§ Data supplied
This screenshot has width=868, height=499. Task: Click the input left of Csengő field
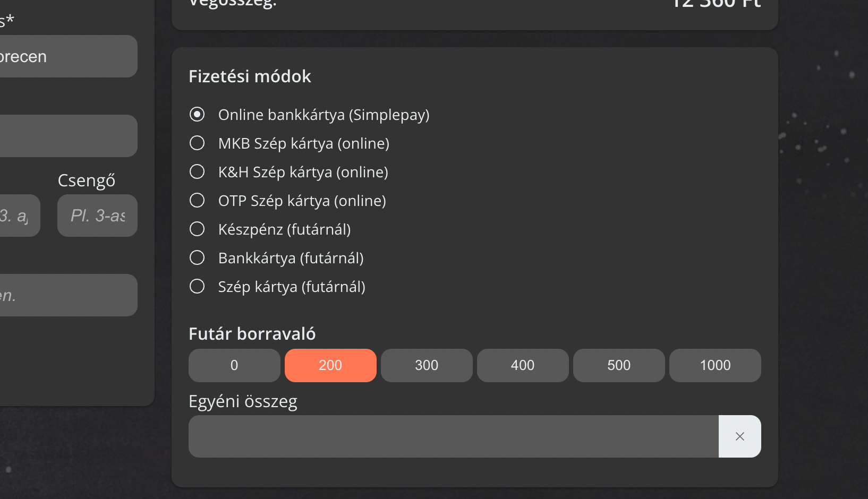point(19,216)
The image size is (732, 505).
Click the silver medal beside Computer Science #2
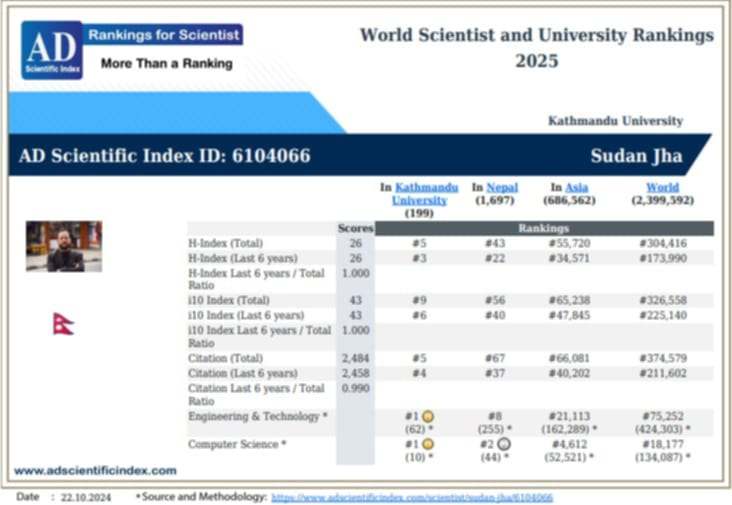503,443
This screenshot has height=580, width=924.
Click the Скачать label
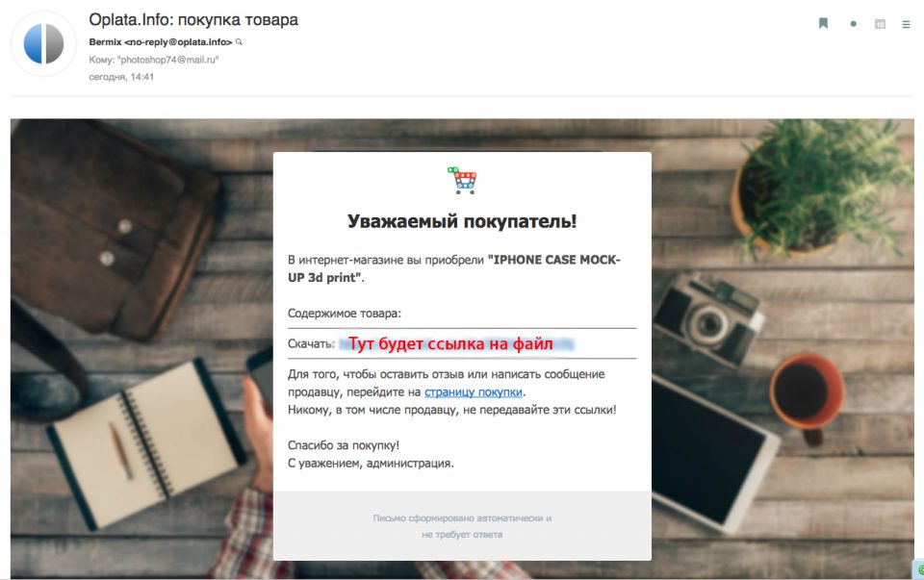coord(311,344)
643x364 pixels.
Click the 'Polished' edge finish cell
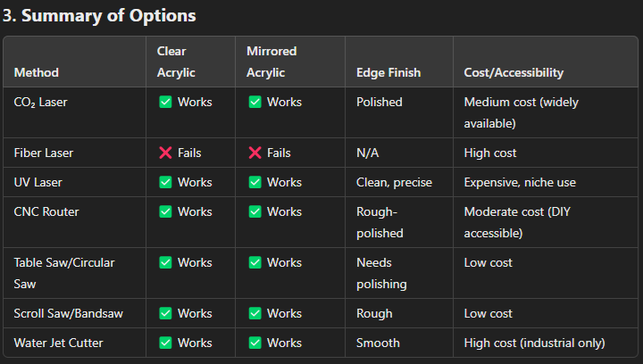pos(380,102)
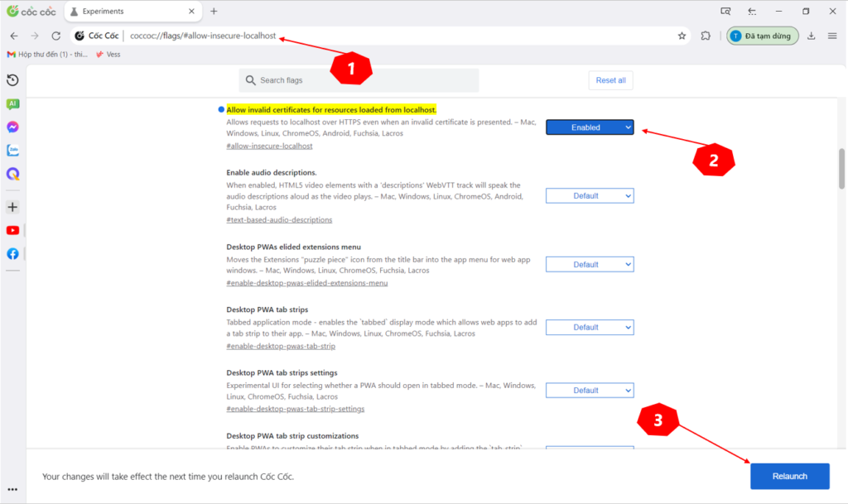848x504 pixels.
Task: Click the Reset all flags button
Action: point(610,79)
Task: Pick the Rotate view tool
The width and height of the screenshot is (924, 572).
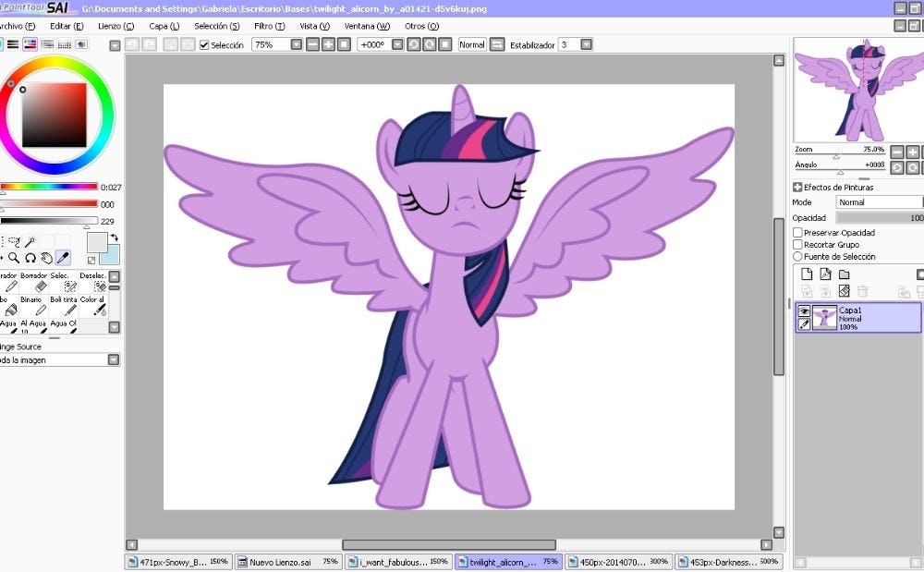Action: [x=30, y=258]
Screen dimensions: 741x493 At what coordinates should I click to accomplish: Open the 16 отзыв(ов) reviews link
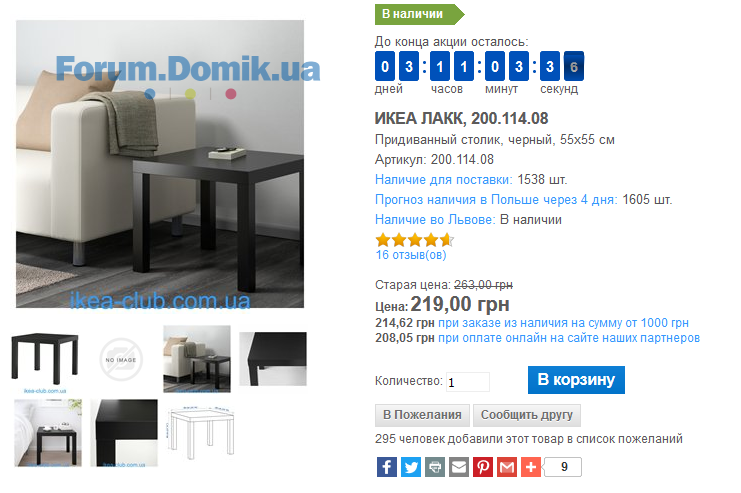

§ Assignment
Copy each line above precisely, dropping the pictures.

§ Solution to the exercise
This screenshot has width=868, height=499. Task: Click the input left of Csengő field
point(19,216)
The image size is (732, 505).
Click the silver medal beside Computer Science #2
503,443
This screenshot has height=580, width=924.
Click the Скачать label
coord(311,344)
643x364 pixels.
Click the 'Polished' edge finish cell
pos(380,102)
848x504 pixels.
Task: Click the Reset all flags button
Action: point(610,79)
Task: Pick the Rotate view tool
The width and height of the screenshot is (924, 572).
Action: [x=30, y=258]
Screen dimensions: 741x493 At what coordinates should I click to accomplish: Open the 16 отзыв(ов) reviews link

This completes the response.